Neuroanatomical and neuropsychological features of elderly euthymic depressed patients with early- and late-onset

doi:10.1016/j.jns.2010.08.046

Journal of the Neurological Sciences

Volume 299, Issues 1–2, 15 December 2010, Pages 19-23

https://doi.org/10.1016/j.jns.2010.08.046 Get rights and content

Abstract

Background

Whether or not cognitive impairment and brain structure changes are trait characteristics of late-life depression is still disputed. Previous studies led to conflicting data possibly because of the difference in the age of depression onset. In fact, several lines of evidence suggest that late-onset depression (LOD) is more frequently associated with neuropsychological deficits and brain pathology than early-onset depression (EOD). To date, no study explored concomitantly the cognitive profile and brain magnetic resonance imaging (MRI) patterns in euthymic EOD and LOD patients.

Method

Using a cross-sectional design, 41 remitted outpatients (30 with EOD and 11 with LOD) were compared to 30 healthy controls. Neuropsychological evaluation concerned working memory, episodic memory, processing speed, naming capacity and executive functions. Volumetric estimates of the amygdala, hippocampus, entorhinal and anterior cingulate cortex were obtained using both voxel-based and region of interest morphometric methods. White matter hyperintensities were assessed semiquantitatively.

Results

Both cognitive performance and brain volumes were preserved in euthymic EOD patients whereas LOD patients showed a significant reduction of episodic memory capacity and a higher rate of periventricular hyperintensities compared to both controls and EOD patients.

Conclusion

Our results support the dissociation between EOD thought to be mainly related to psychosocial factors and LOD that is characterized by increasing vascular burden and episodic memory decline.

Introduction

Amongst patients who suffer from late-life depression, 30% to 50% display deficits across a wide range of cognitive domains [1]. Even more than in younger cohorts [2], some cognitive deficits in old age may represent trait characteristics of depression that persist despite the amendment of symptoms [3]. However, this viewpoint has been challenged by prospective studies showing that depression at baseline is not necessarily associated with an increased risk of subsequent cognitive decline [4]. These discrepancies might be partly explained by age differences relative to the onset of depression among elderly patients. Recent studies suggest that the patterns of both neuropsychological deficits and structural imaging changes vary substantially between late-onset depression (LOD) and early-onset depression (EOD) [1], [5], [6]. LOD has been traditionally associated with more frequent and rapid cognitive decline as well as more severe structural brain abnormalities compared to age-matched controls and EOD patients [1], [6]. In particular, literature reported executive dysfunction to be a characteristic of LOD whereas episodic memory dysfunction is present both in LOD and EOD [1]. Consistent with the presence of dysexecutive impairment in LOD, neuroimaging studies [7] revealed a frontostriatal disruption caused by subcortical, white matter and periventricular hyperintensities. In contrast, EOD cases display selective hippocampal volume loss [8] underlying the episodic memory impairment.

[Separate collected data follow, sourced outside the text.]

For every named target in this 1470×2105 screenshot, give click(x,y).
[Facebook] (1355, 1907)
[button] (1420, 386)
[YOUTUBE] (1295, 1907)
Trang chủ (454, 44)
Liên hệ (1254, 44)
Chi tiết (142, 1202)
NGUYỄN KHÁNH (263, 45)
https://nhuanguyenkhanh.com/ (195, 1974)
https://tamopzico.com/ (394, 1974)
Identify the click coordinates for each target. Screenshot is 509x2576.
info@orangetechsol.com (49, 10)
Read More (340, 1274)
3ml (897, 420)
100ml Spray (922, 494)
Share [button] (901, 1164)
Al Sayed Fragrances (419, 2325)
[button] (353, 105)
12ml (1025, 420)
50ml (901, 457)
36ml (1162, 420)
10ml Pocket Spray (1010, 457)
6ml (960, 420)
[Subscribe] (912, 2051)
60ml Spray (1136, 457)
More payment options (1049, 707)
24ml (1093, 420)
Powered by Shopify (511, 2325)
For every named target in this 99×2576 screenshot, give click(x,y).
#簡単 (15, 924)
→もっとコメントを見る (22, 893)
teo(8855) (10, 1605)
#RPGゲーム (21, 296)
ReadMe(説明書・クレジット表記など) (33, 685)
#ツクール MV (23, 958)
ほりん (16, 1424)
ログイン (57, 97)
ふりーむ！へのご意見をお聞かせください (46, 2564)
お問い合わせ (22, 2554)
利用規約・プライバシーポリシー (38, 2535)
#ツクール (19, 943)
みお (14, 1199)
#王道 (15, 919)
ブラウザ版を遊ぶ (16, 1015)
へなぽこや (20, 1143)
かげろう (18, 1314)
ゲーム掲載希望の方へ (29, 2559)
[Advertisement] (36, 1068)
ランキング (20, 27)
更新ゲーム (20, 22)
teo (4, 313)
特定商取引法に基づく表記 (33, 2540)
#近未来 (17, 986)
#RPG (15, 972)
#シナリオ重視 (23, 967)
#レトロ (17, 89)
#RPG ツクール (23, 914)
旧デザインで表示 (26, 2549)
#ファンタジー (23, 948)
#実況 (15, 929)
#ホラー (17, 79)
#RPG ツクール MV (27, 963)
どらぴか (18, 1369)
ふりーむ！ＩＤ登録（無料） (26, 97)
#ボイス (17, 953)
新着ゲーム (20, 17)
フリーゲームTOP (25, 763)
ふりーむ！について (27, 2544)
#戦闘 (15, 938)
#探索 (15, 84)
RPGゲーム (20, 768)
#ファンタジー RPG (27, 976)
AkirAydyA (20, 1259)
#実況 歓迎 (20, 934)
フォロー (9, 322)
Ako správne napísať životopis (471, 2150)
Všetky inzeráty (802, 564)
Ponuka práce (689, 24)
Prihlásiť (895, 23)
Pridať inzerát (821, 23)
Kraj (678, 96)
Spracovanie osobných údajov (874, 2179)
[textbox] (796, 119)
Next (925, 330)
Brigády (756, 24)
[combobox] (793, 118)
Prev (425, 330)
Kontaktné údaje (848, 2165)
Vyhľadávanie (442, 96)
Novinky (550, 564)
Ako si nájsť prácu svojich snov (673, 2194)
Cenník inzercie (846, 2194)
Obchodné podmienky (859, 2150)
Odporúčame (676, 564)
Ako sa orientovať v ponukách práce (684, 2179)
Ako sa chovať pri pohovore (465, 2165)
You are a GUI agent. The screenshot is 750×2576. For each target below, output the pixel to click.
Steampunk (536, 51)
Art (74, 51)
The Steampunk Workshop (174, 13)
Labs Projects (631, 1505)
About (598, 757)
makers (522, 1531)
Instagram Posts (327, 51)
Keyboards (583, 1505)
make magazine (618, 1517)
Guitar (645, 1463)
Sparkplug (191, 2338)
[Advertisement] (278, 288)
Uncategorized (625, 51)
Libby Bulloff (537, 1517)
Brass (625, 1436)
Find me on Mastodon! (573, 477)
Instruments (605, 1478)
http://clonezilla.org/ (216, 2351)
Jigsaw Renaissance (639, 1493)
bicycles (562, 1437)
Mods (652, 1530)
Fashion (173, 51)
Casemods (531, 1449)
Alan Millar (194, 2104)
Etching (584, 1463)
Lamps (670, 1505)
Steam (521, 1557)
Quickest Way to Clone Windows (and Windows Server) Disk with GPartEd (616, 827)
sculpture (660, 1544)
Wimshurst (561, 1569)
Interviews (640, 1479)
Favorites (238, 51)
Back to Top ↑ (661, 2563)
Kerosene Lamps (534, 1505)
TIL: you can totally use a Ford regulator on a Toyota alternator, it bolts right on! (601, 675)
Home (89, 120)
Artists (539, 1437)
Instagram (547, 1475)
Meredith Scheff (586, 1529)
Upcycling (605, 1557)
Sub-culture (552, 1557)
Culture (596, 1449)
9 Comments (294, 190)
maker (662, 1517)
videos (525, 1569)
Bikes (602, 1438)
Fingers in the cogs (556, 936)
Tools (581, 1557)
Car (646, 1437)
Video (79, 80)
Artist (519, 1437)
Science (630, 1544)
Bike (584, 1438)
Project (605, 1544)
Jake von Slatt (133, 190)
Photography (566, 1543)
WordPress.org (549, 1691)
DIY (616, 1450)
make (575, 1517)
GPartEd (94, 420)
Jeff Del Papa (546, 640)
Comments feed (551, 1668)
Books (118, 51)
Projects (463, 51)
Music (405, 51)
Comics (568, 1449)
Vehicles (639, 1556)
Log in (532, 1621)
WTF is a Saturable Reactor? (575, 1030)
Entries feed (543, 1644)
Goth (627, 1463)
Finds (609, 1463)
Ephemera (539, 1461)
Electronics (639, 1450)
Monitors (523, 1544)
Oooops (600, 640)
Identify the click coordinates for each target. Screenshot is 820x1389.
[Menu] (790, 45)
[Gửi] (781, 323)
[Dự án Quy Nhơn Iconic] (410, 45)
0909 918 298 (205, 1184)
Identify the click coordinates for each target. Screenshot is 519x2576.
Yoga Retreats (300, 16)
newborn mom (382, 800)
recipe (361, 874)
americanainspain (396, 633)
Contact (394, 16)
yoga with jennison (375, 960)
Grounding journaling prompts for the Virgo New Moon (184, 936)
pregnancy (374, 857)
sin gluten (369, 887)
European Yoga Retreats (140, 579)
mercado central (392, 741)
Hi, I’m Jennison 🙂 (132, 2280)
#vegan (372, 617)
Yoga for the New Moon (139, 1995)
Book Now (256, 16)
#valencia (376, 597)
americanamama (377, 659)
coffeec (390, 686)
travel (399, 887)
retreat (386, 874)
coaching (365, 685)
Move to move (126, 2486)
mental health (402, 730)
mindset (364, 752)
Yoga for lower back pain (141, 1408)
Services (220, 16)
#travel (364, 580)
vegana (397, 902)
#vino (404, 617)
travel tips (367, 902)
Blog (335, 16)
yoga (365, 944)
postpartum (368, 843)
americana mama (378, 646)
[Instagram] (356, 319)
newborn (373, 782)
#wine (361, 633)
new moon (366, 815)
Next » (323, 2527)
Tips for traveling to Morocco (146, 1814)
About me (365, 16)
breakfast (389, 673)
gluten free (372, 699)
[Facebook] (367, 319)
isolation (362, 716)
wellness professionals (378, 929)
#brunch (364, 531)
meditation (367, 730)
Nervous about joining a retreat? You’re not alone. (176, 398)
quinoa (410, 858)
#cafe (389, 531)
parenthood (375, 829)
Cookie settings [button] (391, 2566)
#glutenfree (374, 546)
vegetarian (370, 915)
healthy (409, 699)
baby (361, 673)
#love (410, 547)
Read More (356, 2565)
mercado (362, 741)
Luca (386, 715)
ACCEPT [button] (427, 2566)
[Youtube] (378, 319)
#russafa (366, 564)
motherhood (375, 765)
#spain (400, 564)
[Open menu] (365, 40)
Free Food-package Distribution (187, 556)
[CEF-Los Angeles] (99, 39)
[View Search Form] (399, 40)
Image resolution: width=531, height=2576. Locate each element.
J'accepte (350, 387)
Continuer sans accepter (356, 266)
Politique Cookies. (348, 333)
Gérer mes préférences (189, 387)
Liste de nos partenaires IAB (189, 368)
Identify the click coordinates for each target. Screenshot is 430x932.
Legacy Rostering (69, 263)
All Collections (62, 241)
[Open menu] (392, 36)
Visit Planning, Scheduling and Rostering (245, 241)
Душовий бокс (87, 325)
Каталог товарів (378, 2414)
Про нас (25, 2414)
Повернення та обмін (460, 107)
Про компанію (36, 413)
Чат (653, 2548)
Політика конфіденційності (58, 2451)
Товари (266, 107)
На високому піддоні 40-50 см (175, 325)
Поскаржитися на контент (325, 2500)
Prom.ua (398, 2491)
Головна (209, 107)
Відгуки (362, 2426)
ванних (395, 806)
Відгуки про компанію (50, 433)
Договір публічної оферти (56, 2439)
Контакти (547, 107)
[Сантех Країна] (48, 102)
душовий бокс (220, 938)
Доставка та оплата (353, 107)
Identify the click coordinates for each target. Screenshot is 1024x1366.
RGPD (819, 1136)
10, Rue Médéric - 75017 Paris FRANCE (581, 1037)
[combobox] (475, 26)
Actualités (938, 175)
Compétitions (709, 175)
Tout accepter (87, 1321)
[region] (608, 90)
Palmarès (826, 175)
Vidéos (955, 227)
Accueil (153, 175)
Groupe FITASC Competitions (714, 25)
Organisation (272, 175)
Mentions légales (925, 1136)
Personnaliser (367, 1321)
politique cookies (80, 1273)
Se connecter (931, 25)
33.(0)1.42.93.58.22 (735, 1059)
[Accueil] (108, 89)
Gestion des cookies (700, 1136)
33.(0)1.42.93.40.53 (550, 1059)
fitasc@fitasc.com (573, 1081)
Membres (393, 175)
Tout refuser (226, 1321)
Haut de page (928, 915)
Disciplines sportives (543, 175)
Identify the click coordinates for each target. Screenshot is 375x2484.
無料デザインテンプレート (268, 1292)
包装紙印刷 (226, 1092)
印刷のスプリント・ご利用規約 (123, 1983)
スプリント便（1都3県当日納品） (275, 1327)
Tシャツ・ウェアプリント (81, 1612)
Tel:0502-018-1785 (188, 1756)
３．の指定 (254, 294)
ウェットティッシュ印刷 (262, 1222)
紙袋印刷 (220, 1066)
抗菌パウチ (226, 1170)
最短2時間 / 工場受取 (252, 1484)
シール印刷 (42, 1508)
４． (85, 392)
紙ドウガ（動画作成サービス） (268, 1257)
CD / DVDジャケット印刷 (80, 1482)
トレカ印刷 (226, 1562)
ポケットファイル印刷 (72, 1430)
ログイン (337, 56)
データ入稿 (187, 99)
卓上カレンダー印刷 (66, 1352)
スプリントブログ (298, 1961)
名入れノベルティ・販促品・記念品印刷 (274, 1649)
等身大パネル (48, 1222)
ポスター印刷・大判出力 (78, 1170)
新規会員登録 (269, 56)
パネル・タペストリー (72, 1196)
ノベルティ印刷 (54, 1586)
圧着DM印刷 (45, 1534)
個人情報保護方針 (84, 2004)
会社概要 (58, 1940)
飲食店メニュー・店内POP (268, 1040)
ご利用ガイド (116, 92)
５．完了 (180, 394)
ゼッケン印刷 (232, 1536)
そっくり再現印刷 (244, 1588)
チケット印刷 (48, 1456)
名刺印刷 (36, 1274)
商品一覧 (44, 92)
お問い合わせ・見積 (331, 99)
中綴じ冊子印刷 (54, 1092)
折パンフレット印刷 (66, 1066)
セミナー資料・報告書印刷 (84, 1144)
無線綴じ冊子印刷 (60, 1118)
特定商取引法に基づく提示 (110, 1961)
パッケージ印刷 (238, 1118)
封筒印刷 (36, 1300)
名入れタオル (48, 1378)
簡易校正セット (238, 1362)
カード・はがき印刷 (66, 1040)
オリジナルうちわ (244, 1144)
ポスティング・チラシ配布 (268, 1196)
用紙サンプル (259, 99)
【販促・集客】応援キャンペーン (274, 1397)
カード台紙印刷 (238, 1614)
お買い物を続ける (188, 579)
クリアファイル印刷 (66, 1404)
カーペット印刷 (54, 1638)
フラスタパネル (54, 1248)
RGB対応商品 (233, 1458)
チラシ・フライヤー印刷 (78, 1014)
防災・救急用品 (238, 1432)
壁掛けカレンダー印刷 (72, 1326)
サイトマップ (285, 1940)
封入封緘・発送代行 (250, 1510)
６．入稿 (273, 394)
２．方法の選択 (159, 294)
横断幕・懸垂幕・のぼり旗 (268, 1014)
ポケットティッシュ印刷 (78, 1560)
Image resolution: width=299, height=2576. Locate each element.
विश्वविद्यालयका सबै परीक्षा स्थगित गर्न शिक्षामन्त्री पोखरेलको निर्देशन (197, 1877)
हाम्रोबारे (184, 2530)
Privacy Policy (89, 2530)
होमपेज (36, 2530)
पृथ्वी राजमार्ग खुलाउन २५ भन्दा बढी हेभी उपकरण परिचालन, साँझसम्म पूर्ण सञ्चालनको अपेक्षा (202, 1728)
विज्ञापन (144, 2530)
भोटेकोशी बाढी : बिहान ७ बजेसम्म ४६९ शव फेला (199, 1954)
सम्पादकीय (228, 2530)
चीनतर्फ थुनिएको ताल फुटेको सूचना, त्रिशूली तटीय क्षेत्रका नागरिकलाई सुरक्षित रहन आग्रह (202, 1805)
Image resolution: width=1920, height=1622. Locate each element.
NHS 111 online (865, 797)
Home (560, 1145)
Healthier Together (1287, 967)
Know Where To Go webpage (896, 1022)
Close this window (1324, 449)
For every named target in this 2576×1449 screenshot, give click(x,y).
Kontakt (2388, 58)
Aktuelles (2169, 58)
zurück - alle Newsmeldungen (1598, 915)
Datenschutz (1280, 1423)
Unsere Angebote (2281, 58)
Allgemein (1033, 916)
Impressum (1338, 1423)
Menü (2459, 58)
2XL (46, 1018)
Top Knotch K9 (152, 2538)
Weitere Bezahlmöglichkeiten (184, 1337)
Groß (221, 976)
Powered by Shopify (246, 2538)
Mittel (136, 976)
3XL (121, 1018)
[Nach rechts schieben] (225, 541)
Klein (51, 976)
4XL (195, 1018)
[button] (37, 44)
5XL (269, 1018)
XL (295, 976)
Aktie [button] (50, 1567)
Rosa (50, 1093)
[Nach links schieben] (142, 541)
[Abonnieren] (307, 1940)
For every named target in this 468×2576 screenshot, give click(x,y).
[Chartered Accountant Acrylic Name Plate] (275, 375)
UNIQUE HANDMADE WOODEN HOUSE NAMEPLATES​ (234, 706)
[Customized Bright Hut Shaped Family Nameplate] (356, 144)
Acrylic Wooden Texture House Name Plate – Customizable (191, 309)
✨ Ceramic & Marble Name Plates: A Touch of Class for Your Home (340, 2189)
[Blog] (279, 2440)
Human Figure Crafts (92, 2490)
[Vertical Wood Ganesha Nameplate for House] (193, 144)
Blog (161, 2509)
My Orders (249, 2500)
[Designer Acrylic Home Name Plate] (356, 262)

There are two main methodological limitations of these studies. Most of them explored separately structural changes and neuropsychological performances. Most importantly, they included acutely depressed patients and did not provide further insight into their persistent abnormalities. To address these issues, we performed a prospective group study (EOD, LOD and controls) including a detailed neuropsychological assessment and MRI investigation.

Section snippets

Participants

Thirty EOD patients (depression onset before 60), eleven LOD patients (depression onset after 60), and thirty healthy controls were included. The diagnosis of depression or the absence of a psychiatric condition was established using the Mini International Neuropsychiatric Inventory Interview. Euthymia was defined according to DSM-IV criteria, namely the absence of depressive symptoms for at least two months. In addition, all participants had to obtain a score below 5 on the 15 item Geriatric

Demographics and clinical characteristics

The demographic and clinical characteristics of the series are summarized in Table 1. Among the three groups there were no significant differences in gender, education and somatic comorbidity as assessed by the CCI. EOD patients were significantly younger than controls (U = 205.50, p < 0.001) and LOD patients (U = 22.00, p < 0.001). Patients were already under treatment at inclusion. We did not interfere with their medication as the treatment was prescribed naturalistically. 73% of LOD patients and 50%

Conclusion

The preservation of both cognition and brain structures in euthymic EOD patients, in particular episodic memory capacity and hippocampal volume, as well as the absence of deleterious effect of the duration of illness does not support the hypothesis of a progressive neurotoxic effect of depression [8]. Our results parallel several lines of evidence supporting the preservation of cognitive abilities in elderly patients with EOD after remission [4], [6]. In particular, Brodaty et al. [4] found no

Conflict of interest

This research was supported by the Swiss National Science Foundation (SNSF grant no 3200BO-112018). The SNSF had no further role in study design; in collection, analysis and interpretation of the data; in the writing of the report; and in the decision to submit the paper for publication. All authors declare that they have no conflict of interest.

Acknowledgments

The authors thank Abba Moussa, Corina Meiler-Mititelu, Karsten Ebbing, Montserrat Mendez Rubio, Françoise Lanet and Reto Meuli for their contribution to this work. This work was also supported by the Center for Biomedical Imaging (CIBM) of the Geneva-Lausanne Universities and the EPFL.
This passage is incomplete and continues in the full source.